START Available data
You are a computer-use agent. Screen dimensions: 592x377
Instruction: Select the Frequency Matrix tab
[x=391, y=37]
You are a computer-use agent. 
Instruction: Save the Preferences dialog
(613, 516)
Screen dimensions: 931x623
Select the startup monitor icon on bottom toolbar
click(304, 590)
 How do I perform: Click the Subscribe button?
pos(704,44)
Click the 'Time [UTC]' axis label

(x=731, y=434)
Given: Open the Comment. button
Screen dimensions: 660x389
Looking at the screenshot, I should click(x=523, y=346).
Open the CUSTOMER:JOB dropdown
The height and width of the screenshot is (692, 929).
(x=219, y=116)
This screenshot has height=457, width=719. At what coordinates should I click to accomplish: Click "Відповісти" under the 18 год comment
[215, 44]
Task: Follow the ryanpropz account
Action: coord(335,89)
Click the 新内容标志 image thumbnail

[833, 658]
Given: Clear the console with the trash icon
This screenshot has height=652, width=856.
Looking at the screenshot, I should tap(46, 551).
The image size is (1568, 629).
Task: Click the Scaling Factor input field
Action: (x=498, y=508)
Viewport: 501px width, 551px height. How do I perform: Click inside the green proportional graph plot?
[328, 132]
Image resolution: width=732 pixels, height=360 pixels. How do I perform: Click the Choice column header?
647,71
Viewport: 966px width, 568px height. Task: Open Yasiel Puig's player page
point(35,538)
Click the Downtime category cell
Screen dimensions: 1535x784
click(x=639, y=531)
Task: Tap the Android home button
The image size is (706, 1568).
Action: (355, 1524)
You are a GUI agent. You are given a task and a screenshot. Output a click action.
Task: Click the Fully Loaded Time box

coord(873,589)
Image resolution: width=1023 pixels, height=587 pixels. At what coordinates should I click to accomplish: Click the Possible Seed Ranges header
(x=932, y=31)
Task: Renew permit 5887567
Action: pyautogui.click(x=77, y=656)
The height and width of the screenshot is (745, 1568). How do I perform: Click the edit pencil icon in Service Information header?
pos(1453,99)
END Available data
• _Exercise aim_
What you return should be exactly the lines above, starting at the one with "Image resolution: width=732" and ending at the one with "Task: Tap the Android home button", and nothing else.

• _Exercise response_
Image resolution: width=732 pixels, height=360 pixels. How do I perform: Click the Choice column header?
647,71
Viewport: 966px width, 568px height. Task: Open Yasiel Puig's player page
point(35,538)
Click the Downtime category cell
Screen dimensions: 1535x784
click(x=639, y=531)
Task: Tap the Android home button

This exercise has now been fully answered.